The 70% of the regional economy that does not engage in direct export work has the 30% of the economy that does engage in direct export work as their marginal customers.  If the 30% of the economy engaged in export work is booming, the region is booming as their export earnings are bringing a whole lot of money and some new imports into the region that the other 70% can process and add value to.  If the 30% of the export economy is slumping, the rest of the economy slumps as the marginal customer is now broke.  The bar at the entrance to the world famous Widget Plant that used to be packed to the rafters on the shift change on pay day is now closed as there are no customers as the Widget Plan closed six months ago due to lack of demand.  This is the local multiplier effect in action.


Region A is very vulnerable to a boom/bust cycle as its Widget concentration dominates its economy.  When the demand and price for widgets is high,  everyone is working, and everyone is making money.  However Region A has very little control on national or international Widget demand and even less control over non-Region A Widget supply.  A few boom-bust cycles will leave an economic impact on the region.

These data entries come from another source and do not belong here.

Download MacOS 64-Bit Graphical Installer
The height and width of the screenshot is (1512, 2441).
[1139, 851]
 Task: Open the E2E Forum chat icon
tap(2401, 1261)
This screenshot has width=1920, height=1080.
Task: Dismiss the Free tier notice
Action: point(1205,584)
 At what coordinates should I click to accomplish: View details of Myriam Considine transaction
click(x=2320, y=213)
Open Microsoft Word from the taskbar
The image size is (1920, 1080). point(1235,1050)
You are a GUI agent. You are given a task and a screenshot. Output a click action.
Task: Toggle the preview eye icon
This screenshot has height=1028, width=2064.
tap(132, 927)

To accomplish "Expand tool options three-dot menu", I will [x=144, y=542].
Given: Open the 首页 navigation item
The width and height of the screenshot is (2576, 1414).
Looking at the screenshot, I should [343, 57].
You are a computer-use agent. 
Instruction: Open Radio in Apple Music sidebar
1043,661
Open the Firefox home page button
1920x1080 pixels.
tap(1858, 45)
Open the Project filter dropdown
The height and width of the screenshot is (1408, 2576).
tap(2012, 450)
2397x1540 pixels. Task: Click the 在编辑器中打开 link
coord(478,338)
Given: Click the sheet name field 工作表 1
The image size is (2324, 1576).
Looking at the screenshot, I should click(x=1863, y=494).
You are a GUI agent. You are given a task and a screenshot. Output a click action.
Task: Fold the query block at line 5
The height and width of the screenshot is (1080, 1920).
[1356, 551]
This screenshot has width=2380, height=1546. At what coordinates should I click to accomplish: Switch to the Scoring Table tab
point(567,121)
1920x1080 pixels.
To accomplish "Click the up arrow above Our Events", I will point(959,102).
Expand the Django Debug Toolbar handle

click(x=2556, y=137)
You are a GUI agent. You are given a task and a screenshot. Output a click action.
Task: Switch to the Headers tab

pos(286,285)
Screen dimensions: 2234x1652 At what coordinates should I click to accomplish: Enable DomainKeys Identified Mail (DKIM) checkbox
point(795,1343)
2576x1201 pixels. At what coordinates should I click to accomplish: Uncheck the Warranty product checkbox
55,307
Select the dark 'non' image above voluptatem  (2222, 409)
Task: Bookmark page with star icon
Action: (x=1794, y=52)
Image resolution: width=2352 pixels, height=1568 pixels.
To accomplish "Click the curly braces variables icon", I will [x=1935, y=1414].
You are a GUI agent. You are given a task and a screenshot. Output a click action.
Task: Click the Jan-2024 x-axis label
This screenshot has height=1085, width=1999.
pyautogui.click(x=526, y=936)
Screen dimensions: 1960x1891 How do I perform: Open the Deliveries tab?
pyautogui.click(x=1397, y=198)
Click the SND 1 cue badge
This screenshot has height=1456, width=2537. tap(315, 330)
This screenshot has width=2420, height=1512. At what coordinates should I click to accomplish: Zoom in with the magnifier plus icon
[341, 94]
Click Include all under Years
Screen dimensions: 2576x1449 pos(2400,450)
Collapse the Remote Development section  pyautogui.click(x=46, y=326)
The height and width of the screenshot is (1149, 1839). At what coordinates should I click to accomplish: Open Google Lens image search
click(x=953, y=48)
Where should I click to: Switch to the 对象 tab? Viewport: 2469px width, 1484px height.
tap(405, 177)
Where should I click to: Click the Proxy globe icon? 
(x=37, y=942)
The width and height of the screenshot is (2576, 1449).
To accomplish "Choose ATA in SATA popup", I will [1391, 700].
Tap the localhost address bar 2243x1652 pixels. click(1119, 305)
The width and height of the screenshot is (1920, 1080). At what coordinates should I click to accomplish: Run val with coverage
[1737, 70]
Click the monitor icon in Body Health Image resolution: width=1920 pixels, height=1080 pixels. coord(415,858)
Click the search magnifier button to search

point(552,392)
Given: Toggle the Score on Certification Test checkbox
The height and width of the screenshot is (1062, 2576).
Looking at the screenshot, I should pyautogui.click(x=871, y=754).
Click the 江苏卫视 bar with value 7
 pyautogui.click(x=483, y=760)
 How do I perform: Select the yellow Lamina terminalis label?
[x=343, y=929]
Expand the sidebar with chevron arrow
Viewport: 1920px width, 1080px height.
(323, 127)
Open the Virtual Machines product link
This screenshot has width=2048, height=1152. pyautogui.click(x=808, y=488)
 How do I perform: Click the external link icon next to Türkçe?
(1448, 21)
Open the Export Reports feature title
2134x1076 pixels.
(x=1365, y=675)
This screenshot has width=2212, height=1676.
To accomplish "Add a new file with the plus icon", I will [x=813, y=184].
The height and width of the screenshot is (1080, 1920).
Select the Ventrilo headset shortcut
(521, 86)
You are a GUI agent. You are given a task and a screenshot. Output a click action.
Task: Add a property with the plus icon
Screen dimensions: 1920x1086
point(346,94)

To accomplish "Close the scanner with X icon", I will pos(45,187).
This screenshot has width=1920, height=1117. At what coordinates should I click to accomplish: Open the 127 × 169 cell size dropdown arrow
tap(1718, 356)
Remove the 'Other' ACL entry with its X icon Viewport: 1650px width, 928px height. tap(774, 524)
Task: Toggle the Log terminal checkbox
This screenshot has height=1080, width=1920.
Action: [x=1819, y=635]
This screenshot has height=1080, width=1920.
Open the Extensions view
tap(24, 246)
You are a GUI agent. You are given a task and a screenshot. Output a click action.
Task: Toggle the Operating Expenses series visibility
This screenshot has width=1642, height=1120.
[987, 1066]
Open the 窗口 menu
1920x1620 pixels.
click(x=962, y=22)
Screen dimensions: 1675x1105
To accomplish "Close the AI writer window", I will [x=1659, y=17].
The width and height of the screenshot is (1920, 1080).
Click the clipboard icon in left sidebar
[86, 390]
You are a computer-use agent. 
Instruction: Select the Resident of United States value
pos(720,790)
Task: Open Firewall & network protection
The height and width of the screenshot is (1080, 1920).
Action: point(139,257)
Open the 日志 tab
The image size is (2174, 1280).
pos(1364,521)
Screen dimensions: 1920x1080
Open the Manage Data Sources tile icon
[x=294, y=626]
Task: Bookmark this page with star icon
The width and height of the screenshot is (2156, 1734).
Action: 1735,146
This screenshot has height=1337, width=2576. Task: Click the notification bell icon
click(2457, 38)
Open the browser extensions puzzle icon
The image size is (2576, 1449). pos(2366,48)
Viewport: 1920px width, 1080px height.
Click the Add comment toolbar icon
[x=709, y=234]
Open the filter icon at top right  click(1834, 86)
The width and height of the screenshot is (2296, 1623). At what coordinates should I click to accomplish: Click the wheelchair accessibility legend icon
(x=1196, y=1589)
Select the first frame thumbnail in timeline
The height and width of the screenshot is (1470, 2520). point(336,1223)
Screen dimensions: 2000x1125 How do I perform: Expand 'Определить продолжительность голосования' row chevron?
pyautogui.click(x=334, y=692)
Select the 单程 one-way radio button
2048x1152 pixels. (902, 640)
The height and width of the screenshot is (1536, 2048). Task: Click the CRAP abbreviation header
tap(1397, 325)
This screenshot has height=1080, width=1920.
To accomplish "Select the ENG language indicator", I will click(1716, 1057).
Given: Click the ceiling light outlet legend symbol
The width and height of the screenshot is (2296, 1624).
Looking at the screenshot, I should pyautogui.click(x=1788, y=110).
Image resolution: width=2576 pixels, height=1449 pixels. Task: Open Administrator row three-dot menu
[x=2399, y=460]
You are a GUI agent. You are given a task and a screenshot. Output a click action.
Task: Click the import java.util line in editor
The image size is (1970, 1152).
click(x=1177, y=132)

However Region B with its collection of weakly correlated industries and occassionally negatively correlated industrial clusters is a more resilient economy.  It may not boom as much as the boom in Widget manufacturing that benefits Region A is a boom for a much smaller segment of the economy of Region B, but it will not bust as much either.  When Widgets are in a downturn, this impacts less of the regional economy, and there is a chance that Gadgets are a negatively correlated cluster to Widgets and thus Gadgets are taking up the regional economic slack as Gadgets are now booming.  That type of development pattern will produce a less volatile, more stable, and probably a more 'trusting' economic environment than the boom-bust Region A concentration. 


And yeah, I am talking about the great mystery of Pittsburgh thta Chris Briem is also puzzling over --- why has the total number of jobs within city limits stayed constant over the past two generations despite the massive dislocation of the steel industry?  And the sub component to that is how has Pittsburgh desynchronyizeddisconnected from the Great Lakes regional economic cycle that has produced several kicks in the nuts in this recession for Buffalo, Cleveland and Detroit?




[edited for a little more clarity in the last paragraph]



1 comment:

  1. Having worked in all 4 of the cities you've mentioned at one time or another I would say that Pittsburgh has Carnegie-Mellon and a whole host of other educational institutions lacking in the the other 3 cities. This leads to a higher rate of creative business creation, entrepreneurship as it were. I would also point out that Pittsburgh was for several generations, a regional financial center and that wealth is still in the city.